=== The data ===

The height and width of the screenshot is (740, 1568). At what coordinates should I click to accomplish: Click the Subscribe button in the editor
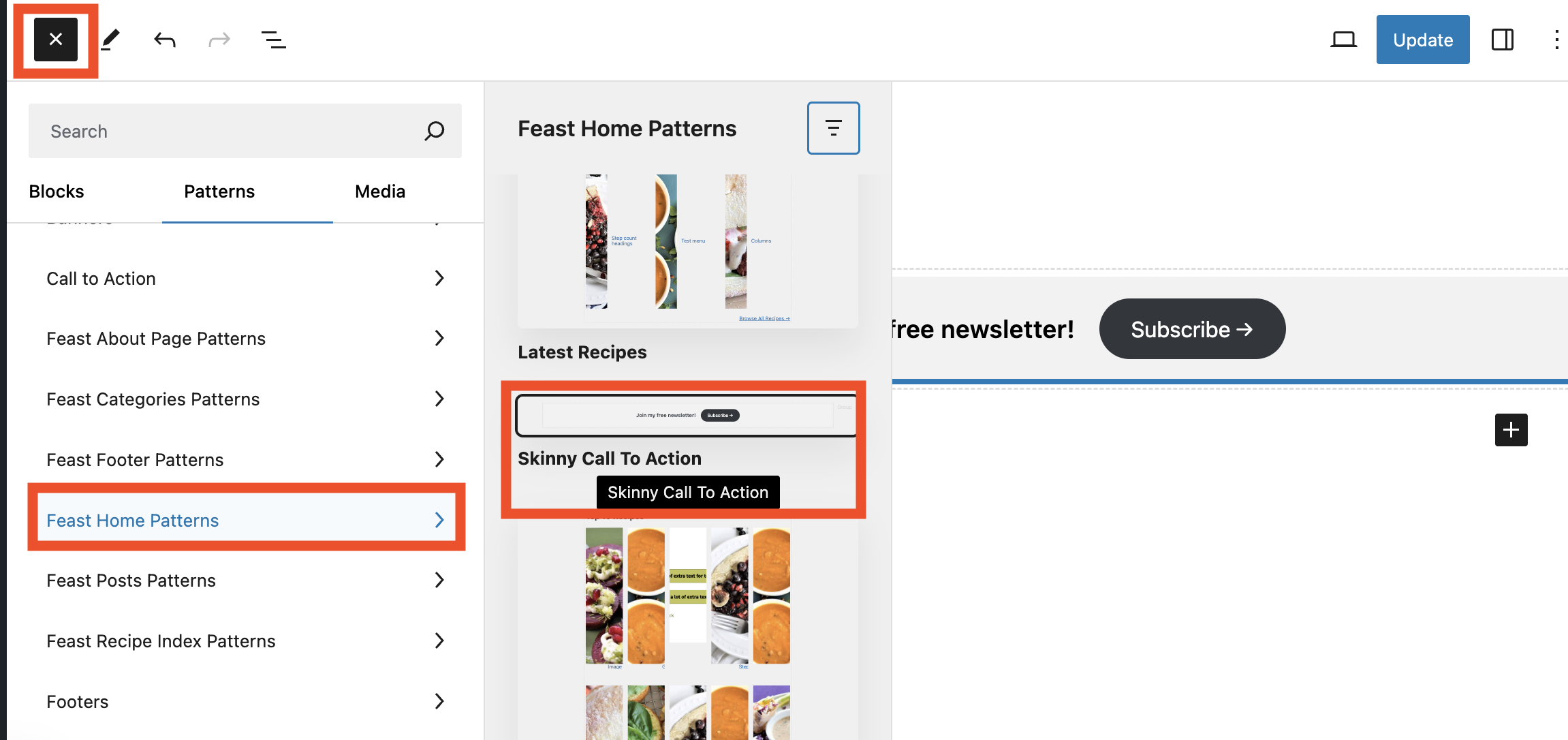tap(1192, 329)
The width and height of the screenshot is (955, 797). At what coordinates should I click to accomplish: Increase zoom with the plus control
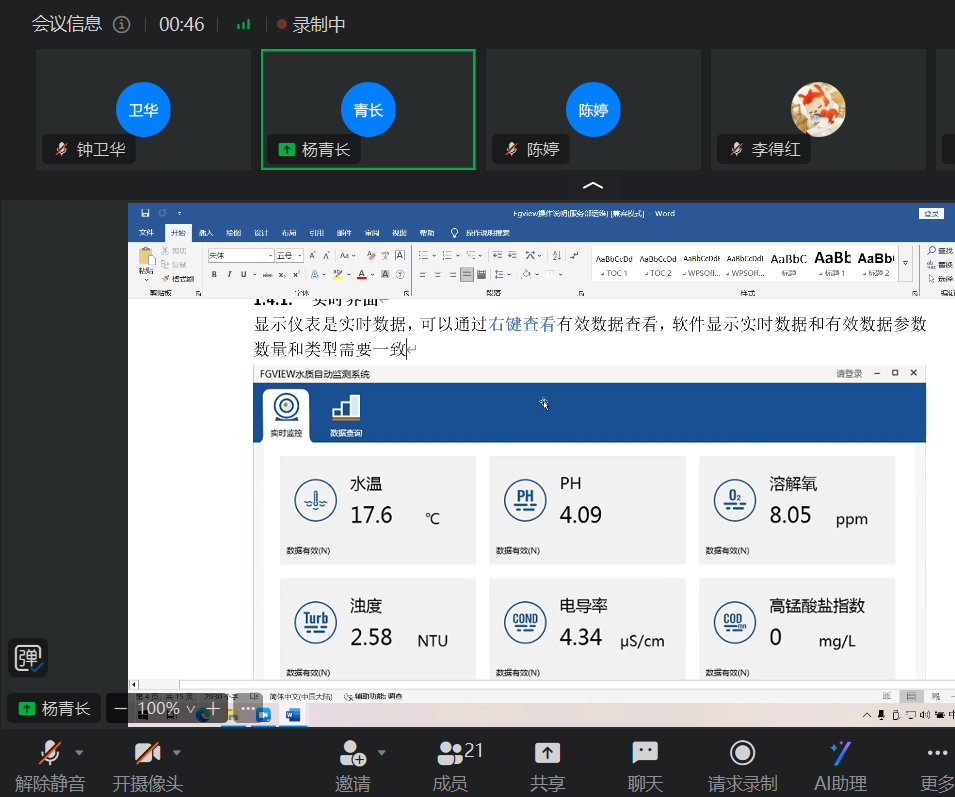pos(213,709)
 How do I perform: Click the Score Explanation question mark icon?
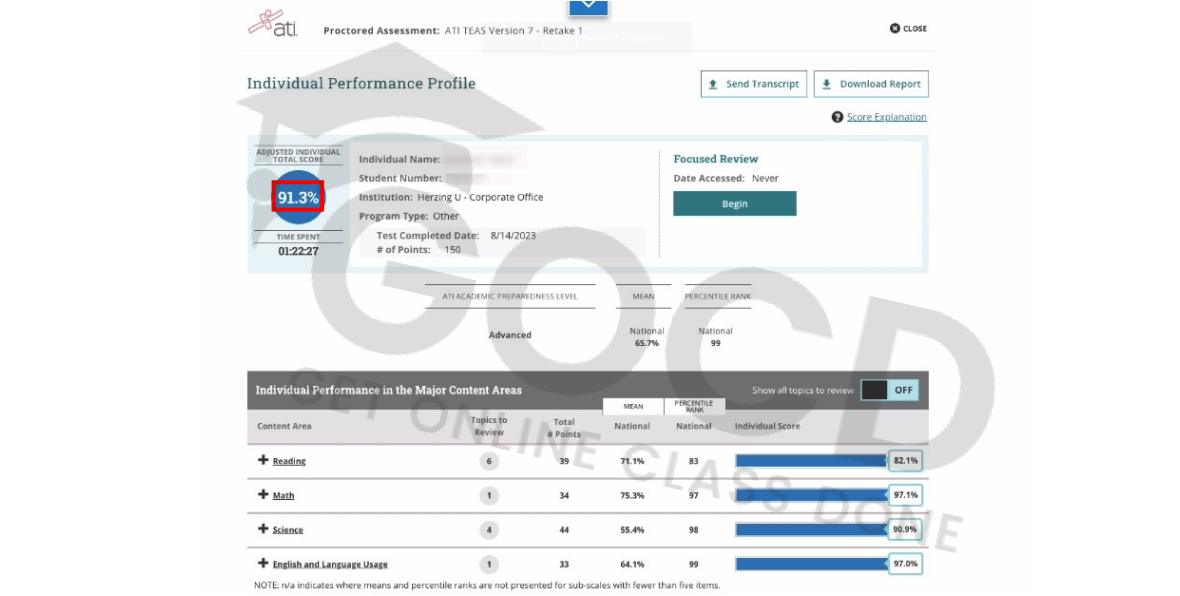point(837,117)
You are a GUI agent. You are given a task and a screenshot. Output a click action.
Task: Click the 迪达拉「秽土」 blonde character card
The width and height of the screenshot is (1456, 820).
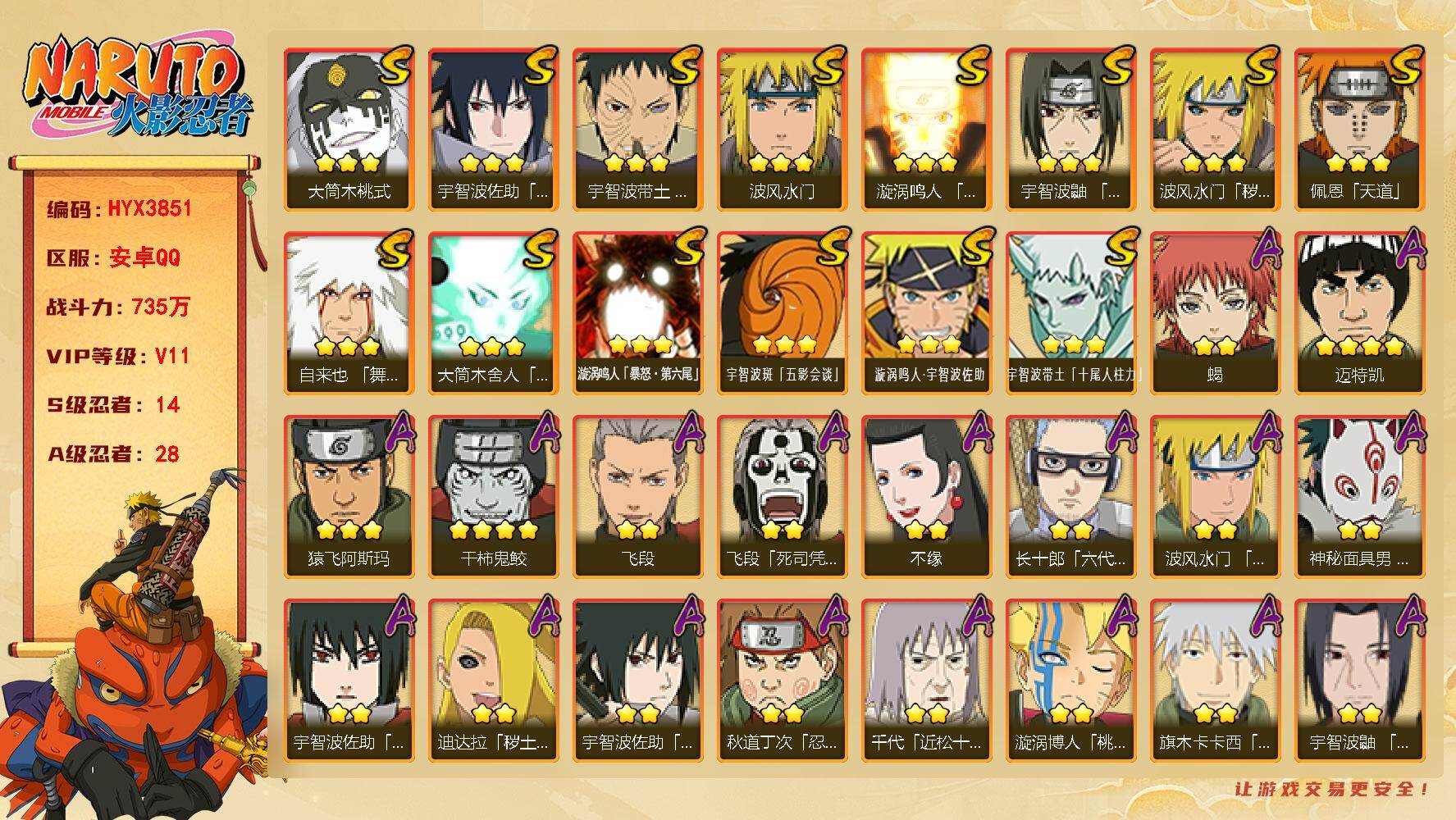494,681
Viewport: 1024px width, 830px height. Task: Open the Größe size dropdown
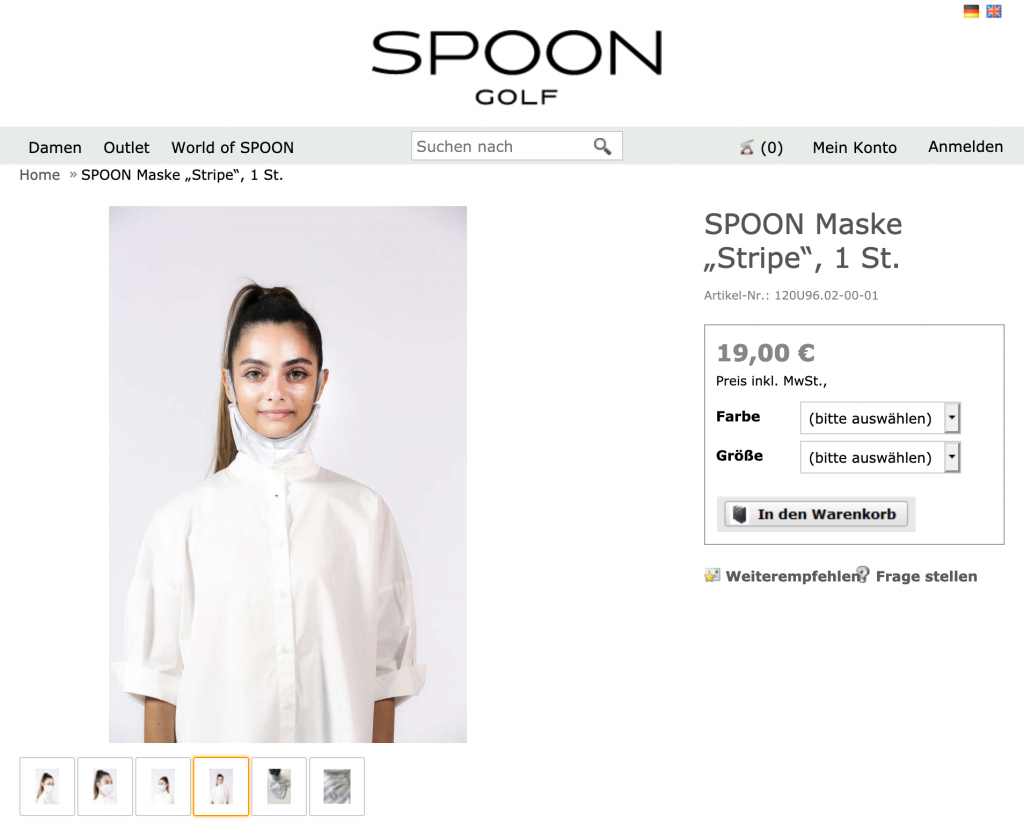pyautogui.click(x=880, y=457)
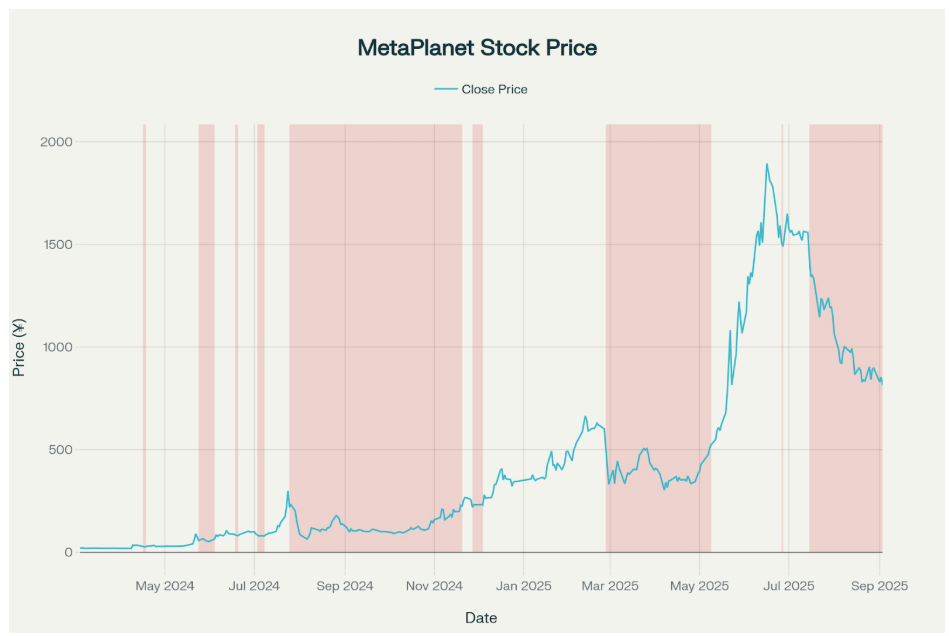Click the Jul 2025 axis label
Screen dimensions: 949x636
coord(788,586)
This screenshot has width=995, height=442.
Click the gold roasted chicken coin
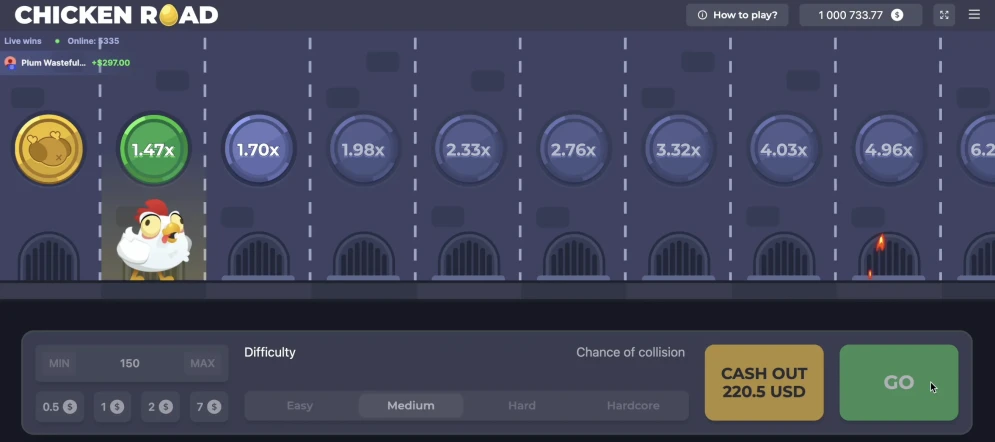pos(48,150)
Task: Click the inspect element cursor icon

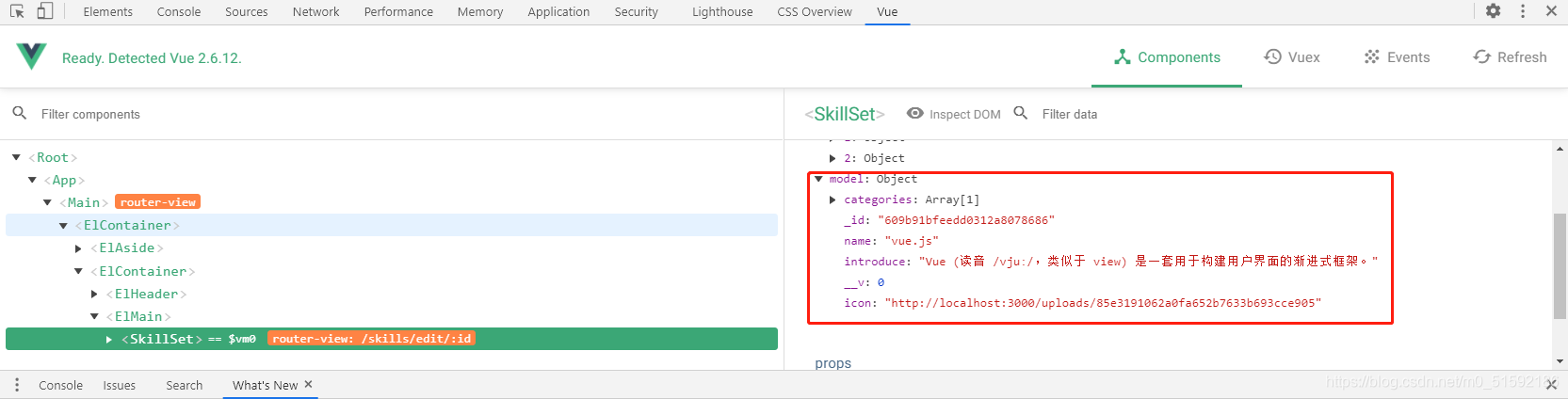Action: click(17, 11)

===

**Required action**
Each line from the one that contains "The width and height of the screenshot is (955, 797)." down to the one that contains "Task: Click the 迪达拉「秽土」 blonde character card" is to be returned exactly as it stands above, both ends included, with pictures removed.

**Answer to this task**
The width and height of the screenshot is (955, 797). At what coordinates should I click to accomplish: Increase zoom with the plus control
pos(213,709)
 How do I perform: Click the Score Explanation question mark icon?
point(837,117)
You are a GUI agent. You are given a task and a screenshot. Output a click action.
Task: Click the 迪达拉「秽土」 blonde character card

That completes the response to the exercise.